**REQUIREMENT:** Output, without any change, the listing below from its opening line up to and including the line with "Task: Select the wooden plank floor tile".

++++ TASK INPUTS ++++

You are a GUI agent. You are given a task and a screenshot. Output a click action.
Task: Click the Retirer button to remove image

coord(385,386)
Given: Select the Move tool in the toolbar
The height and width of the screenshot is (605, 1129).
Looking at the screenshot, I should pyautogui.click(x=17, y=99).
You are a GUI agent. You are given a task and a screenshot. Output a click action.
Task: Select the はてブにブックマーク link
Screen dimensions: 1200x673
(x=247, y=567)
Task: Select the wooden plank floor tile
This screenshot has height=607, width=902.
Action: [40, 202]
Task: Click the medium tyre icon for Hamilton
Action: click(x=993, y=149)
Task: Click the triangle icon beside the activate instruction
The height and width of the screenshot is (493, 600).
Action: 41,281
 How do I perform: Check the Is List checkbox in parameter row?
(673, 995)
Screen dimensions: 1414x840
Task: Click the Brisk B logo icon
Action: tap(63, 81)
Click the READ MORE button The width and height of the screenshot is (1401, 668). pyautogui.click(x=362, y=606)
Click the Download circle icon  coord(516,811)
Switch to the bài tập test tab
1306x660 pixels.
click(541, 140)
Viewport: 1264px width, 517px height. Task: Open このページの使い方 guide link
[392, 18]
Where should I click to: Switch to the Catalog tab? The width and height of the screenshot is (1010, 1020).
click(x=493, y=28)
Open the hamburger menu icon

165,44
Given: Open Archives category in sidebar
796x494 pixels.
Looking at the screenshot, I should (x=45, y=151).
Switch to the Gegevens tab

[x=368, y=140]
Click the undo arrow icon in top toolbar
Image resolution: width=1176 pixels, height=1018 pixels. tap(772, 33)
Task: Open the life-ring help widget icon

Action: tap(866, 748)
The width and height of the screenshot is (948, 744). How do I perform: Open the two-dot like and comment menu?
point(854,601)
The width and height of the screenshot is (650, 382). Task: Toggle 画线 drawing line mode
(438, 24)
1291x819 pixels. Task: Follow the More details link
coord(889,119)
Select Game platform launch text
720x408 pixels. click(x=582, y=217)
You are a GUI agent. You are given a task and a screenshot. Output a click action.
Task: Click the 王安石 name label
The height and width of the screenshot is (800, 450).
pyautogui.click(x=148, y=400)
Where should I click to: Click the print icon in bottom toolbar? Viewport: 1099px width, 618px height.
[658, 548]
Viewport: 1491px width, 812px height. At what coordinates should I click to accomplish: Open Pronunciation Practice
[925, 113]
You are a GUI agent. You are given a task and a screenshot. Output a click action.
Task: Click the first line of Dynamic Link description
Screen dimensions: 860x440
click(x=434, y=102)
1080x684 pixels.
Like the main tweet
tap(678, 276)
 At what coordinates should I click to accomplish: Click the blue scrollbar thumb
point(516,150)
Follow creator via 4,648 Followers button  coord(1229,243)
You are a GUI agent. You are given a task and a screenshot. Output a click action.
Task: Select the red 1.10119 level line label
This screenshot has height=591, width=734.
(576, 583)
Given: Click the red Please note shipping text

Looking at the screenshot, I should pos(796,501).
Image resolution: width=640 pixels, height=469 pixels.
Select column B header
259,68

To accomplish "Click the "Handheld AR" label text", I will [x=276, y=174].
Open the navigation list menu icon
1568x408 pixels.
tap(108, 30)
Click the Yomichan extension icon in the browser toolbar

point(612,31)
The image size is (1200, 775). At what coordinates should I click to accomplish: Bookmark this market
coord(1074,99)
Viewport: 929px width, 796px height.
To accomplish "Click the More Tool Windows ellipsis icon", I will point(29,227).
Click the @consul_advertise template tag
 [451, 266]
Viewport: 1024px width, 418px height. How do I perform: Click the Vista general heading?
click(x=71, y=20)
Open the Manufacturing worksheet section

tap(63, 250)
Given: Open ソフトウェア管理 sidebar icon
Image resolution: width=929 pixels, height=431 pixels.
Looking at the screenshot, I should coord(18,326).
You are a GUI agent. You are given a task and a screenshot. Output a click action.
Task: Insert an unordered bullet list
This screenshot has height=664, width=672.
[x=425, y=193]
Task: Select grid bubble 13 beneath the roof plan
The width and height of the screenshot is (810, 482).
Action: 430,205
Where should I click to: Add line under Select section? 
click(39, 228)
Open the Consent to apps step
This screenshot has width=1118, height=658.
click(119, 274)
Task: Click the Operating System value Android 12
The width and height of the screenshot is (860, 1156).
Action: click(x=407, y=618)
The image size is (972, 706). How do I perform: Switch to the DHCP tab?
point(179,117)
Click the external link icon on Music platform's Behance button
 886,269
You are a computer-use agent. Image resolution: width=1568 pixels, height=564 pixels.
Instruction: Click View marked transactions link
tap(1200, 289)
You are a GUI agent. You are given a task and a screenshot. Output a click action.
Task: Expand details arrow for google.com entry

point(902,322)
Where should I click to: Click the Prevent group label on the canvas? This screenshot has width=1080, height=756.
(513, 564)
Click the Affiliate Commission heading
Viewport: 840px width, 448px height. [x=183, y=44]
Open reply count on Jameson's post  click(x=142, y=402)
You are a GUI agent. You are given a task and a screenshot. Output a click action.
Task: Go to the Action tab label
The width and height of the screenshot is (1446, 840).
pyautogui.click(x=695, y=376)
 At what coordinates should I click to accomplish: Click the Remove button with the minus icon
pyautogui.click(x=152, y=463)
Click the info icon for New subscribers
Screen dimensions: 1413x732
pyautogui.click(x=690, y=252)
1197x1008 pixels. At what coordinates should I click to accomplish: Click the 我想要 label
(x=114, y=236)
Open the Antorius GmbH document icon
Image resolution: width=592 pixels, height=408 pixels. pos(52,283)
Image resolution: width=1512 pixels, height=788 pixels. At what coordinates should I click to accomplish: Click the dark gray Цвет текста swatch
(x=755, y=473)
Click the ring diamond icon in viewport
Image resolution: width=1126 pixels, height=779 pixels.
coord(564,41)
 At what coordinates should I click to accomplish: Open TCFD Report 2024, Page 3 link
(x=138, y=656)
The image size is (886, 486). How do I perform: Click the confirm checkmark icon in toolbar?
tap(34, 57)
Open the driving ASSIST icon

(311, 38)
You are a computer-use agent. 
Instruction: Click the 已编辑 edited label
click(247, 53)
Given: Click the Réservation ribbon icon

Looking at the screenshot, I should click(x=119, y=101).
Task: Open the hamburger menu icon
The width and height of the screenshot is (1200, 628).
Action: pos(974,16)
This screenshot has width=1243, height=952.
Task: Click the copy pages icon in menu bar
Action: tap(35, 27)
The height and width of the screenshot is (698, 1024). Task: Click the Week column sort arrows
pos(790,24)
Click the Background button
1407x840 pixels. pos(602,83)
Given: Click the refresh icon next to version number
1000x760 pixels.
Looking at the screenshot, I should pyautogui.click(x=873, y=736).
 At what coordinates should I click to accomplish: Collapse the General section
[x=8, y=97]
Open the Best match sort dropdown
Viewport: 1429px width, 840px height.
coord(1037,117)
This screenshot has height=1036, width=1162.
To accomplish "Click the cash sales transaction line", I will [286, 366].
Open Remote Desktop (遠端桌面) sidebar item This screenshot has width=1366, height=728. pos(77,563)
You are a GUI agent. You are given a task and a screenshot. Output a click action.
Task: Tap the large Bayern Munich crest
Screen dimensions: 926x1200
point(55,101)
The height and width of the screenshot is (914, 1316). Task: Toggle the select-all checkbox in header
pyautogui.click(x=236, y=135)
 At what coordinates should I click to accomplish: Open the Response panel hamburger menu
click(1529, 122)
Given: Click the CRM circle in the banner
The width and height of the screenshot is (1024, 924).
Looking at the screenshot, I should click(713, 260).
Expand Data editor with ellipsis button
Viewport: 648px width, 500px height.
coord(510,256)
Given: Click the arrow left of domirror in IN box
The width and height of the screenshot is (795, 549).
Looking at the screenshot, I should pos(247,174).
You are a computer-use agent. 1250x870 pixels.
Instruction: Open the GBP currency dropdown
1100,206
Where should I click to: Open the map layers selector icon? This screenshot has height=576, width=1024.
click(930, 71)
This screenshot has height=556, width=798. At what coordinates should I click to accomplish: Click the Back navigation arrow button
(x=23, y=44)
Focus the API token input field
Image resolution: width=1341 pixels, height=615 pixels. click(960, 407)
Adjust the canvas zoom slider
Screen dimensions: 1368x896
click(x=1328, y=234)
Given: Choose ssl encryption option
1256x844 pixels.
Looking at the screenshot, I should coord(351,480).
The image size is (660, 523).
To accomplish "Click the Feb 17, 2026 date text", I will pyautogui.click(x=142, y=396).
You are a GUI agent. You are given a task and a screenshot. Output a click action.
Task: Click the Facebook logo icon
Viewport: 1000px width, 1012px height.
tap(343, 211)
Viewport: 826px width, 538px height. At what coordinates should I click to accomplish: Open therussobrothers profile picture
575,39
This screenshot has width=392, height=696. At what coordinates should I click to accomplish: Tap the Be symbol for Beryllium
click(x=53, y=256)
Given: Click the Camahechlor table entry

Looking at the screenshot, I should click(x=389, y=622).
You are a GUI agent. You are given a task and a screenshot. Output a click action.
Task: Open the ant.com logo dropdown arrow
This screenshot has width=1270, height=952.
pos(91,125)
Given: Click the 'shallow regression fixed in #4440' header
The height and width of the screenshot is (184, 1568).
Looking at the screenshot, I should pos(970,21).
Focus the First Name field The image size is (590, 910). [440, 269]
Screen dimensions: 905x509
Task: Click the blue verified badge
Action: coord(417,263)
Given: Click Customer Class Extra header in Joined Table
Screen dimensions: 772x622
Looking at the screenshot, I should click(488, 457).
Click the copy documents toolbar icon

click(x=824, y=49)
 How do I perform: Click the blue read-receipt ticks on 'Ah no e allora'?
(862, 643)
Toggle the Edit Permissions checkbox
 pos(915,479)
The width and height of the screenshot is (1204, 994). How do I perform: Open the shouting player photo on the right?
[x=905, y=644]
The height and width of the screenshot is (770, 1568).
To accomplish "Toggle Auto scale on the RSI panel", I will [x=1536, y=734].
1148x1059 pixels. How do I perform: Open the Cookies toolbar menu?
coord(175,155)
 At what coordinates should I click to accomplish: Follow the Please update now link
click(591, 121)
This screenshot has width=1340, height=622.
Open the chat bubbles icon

++++

**YOUR RESPONSE:**
You are a GUI agent. You are given a task and a screenshot. Output a click action.
Task: Click the Retirer button to remove image

coord(385,386)
Given: Select the Move tool in the toolbar
The height and width of the screenshot is (605, 1129).
Looking at the screenshot, I should pyautogui.click(x=17, y=99).
You are a GUI agent. You are given a task and a screenshot. Output a click action.
Task: Select the はてブにブックマーク link
Screen dimensions: 1200x673
(x=247, y=567)
Task: Select the wooden plank floor tile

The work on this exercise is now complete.